Transport and energy investment to soar

An offshore wind turbine in the Thames Estuary. Photo courtesy of Phault
An offshore wind turbine in the Thames Estuary. Photo courtesy of Phault

A boom in UK construction demand is expected by forecasters at accountants PricewaterhouseCoopers with energy and transport to be the hot spots over the next ten years.

 

The balance of global investment will shift towards the Asia-Pacific region, but UK energy and transport investment will still rise by 50% to over £100Bn in the next ten years according to the report from infrastructure and capital projects specialists at PwC. The research suggests that energy and transport will generate thousands of construction jobs between them over the years to 2025.

 

Spending on social infrastructure like schools, hospitals and further education will still account for over 25% of UK infrastructure and capital projects, says PwC, but energy and transport will be the growth sectors leading the construction industry, with transport investment doubling and energy almost tripling.

 

PwC says its research does not depend on having identified specific projects, but is based on analysis of key economic drivers such as economic growth assumptions.

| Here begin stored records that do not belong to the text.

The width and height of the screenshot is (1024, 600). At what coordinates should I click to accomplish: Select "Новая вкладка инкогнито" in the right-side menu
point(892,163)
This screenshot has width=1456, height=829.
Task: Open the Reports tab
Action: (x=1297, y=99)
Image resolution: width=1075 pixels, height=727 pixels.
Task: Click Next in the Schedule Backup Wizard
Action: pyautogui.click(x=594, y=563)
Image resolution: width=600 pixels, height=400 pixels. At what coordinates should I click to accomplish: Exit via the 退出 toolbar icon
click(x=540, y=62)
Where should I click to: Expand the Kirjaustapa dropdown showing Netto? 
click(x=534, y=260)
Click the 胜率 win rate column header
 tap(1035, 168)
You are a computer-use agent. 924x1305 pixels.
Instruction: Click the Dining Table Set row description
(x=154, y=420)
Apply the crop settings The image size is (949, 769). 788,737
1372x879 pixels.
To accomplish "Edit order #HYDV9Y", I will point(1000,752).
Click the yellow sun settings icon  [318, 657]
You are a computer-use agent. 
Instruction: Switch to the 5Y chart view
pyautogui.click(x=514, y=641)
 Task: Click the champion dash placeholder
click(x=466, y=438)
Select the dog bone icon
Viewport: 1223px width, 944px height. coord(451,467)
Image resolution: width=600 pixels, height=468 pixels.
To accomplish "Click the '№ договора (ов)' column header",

The report does not factor in any shale gas boom such as has boosted the United States energy market.

 

The report also says the forecasts do not depend on big projects like HS2 or Heathrow’s third runway going ahead. If HS2 does not go ahead then major upgrades will take place elsewhere on the rail network.

 

Even greater growth is expected for infrastructure investment and employment in other parts of the world, with a forecast of almost US$78 trillion annually to be invested globally by 2025. The UK market will grow by 3.8% a year over that period, but global growth will average 6% to 7%.

 

The Asia-Pacific region is forecast to account for some 60% of infrastructure and capital project spending by 2025, with China alone accounting for about a third of the global total. Emerging markets generally will see much faster growth in infrastructure spending than advanced economies, party because they were less badly enmeshed in the global financial system that went into crisis in 2007-2008.

 

The report, entitled ‘Capital project and infrastructure spending: Outlook to 2025’ predicts that the global capital project and infrastructure market is will be worth over $9 trillion per year by 2025.